### Assigned task
Repeat the listing that follows exactly. Pictures are not part of the copy.

### Given data
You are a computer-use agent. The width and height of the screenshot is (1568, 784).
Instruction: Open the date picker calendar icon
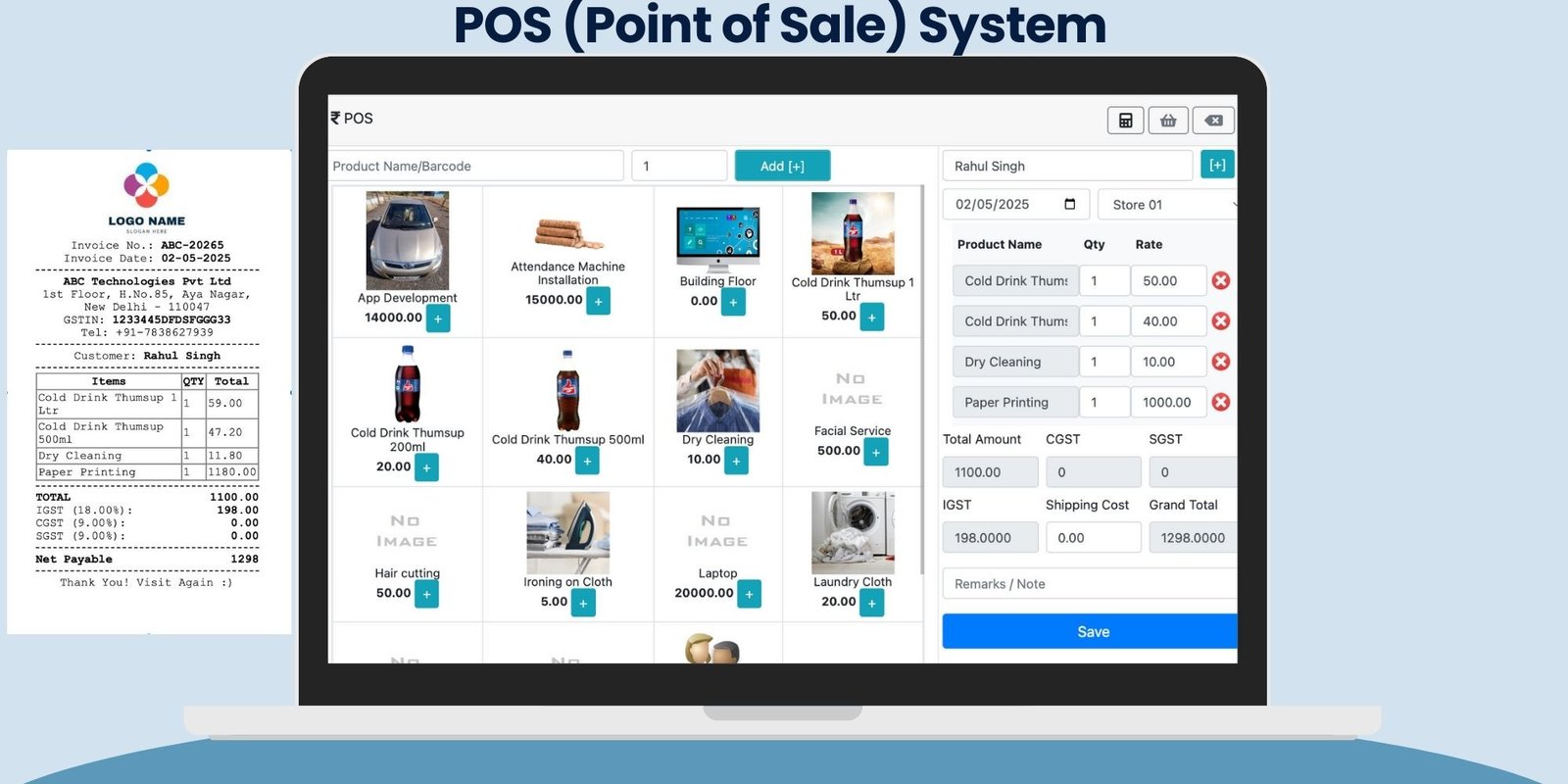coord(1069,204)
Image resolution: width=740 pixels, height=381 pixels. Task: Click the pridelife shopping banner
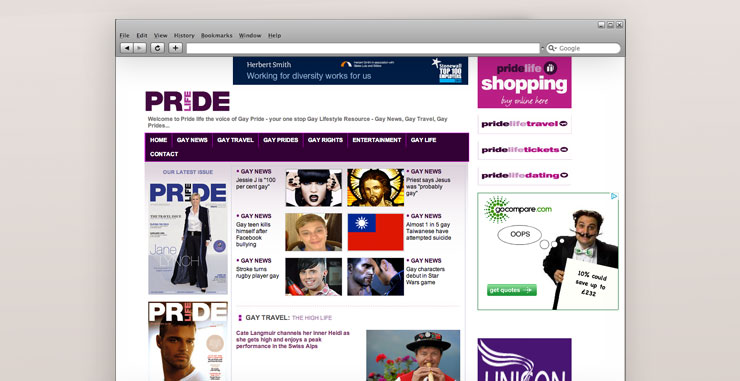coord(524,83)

### Written solution
You are a computer-use agent. The width and height of the screenshot is (1568, 784).
Instruction: Open the date picker calendar icon
coord(1069,204)
Image resolution: width=740 pixels, height=381 pixels. Task: Click the pridelife shopping banner
coord(524,83)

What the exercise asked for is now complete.